CO-releasing molecules standing offside?

Gessner, G., N. Sahoo, S.M. Swain, G. Hirth, R. Schönherr, R. Mede, M. Westerhausen, H.H. Brewitz, P. Heimer, D. Imhof, T. Hoshi, S.H. Heinemann. CO-independent modification of K+ channels by tricarbonyldichlororuthenium(II) dimer (CORM-2). European Journal of Pharmacology (2017) 815: 33-41
Dual effects of tricarbonyldichlororuthenium(II) dimer (CORM-2) on voltage-dependent potassium channels. Channel modification may result from binding of either carbon monoxide (blue) and/or of Ru(CO)2 fragments (red). The latter involves adduction to target histidines and, thus, can be quenched by excess free histidine or histidine-containing proteins such as human serum albumin.

Dual effects of tricarbonyldichlororuthenium(II) dimer (CORM-2) on voltage-dependent potassium channels. Channel modification may result from binding of either carbon monoxide (blue) and/or of Ru(CO)2 fragments (red). The latter involves adduction to target histidines and, thus, can be quenched by excess free histidine or histidine-containing proteins such as human serum albumin.

Illustration: FSU Biophysik

Carbon monoxide (CO), despite its toxicity, may serve as physiological messenger. To study the underlying molecular mechanism and for potential medicinal application, so-called CORMs (CO-releasing molecules), like tricarbonyldichlororuthenium(II) dimer (CORM-2), have been developed and frequently used. Using the patch-clamp technique, we show that for several K+ channels most of the functional impacts of CORM-2 are not mediated by CO but result from intermediate breakdown products: CORM-2 has the propensity of forming Ru(CO)2 adducts to histidine residues, as demonstrated using mass spectrometry. This off-site effect is completely abolished by excess free histidine or human serum albumin. Such adduct-formations may have been misinterpreted as CO gas effects in many previous and still ongoing studies, necessitating a re-assessment of derived interpretations thereof.

### Recorded information
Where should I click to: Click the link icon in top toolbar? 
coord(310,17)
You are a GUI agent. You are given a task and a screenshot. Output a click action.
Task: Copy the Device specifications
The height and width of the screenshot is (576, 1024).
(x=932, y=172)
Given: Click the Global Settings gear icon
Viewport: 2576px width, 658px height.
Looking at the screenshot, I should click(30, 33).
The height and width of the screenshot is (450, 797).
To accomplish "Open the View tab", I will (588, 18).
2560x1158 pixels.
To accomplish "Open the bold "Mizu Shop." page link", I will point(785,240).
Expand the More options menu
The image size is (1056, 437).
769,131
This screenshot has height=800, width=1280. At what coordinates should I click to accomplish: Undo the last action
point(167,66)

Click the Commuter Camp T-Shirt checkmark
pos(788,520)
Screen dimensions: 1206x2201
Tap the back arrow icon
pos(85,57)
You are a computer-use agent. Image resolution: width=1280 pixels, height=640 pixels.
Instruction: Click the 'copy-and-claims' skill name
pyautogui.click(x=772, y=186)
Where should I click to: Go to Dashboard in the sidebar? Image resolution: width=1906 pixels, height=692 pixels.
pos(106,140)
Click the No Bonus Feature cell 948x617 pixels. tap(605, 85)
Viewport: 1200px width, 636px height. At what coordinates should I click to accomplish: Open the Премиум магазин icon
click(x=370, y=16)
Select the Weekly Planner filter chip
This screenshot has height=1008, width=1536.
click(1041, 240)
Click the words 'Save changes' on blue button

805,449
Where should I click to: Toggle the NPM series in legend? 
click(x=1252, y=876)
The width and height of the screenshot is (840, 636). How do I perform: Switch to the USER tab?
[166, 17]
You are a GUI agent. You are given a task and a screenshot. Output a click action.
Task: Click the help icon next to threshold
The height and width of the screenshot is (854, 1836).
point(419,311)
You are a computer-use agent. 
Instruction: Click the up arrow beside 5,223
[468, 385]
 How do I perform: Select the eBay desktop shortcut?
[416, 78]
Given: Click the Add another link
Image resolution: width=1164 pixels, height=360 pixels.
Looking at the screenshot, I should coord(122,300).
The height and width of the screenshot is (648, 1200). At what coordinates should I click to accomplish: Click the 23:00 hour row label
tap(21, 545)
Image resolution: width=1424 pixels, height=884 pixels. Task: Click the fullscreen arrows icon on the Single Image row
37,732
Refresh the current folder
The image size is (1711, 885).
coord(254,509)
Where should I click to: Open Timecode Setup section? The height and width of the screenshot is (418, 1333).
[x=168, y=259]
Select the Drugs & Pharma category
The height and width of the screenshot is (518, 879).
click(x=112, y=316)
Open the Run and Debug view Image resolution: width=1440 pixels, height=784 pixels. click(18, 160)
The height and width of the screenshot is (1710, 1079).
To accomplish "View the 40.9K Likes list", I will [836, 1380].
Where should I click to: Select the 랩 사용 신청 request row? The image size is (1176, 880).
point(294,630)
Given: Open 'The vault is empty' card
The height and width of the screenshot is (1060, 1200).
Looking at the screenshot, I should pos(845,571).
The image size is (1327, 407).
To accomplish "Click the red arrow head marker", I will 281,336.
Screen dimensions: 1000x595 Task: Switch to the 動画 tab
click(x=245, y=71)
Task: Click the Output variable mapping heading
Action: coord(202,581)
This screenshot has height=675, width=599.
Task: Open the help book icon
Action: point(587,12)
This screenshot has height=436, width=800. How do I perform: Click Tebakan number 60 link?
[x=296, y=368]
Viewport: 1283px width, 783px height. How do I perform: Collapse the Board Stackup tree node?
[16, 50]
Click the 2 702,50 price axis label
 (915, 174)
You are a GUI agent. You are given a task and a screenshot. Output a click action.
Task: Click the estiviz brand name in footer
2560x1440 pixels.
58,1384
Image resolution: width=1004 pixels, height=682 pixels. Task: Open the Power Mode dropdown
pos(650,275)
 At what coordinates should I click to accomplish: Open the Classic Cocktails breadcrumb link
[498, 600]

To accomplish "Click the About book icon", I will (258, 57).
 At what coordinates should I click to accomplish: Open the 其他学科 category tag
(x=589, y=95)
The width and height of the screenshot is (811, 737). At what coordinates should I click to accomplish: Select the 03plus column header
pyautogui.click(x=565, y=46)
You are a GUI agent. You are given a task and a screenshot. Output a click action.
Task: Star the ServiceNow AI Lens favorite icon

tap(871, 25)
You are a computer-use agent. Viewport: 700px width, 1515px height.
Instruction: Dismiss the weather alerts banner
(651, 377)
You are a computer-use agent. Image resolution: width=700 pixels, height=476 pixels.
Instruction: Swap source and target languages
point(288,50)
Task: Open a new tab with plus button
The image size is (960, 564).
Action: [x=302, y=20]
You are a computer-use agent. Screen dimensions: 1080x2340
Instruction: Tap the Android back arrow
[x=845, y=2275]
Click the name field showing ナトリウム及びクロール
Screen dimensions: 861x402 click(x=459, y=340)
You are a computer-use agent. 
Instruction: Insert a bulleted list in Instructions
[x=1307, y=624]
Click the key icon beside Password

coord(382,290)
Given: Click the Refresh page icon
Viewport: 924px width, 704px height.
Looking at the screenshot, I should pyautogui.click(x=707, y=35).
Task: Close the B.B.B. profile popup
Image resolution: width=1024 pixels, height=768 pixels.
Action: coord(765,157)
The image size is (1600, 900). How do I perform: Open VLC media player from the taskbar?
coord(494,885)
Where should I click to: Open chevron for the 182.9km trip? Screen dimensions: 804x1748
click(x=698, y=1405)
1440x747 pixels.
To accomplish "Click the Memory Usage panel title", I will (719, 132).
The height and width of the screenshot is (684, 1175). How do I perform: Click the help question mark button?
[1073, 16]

### Problem requirements
Revise the stretch of the passage on CO-releasing molecules from "Carbon monoxide (CO), despite" through "derived interpretations thereof.", replacing "patch-clamp technique" with "whole-cell recording method". The items are not required for this work.

### Reply
Carbon monoxide (CO), despite its toxicity, may serve as physiological messenger. To study the underlying molecular mechanism and for potential medicinal application, so-called CORMs (CO-releasing molecules), like tricarbonyldichlororuthenium(II) dimer (CORM-2), have been developed and frequently used. Using the whole-cell recording method, we show that for several K+ channels most of the functional impacts of CORM-2 are not mediated by CO but result from intermediate breakdown products: CORM-2 has the propensity of forming Ru(CO)2 adducts to histidine residues, as demonstrated using mass spectrometry. This off-site effect is completely abolished by excess free histidine or human serum albumin. Such adduct-formations may have been misinterpreted as CO gas effects in many previous and still ongoing studies, necessitating a re-assessment of derived interpretations thereof.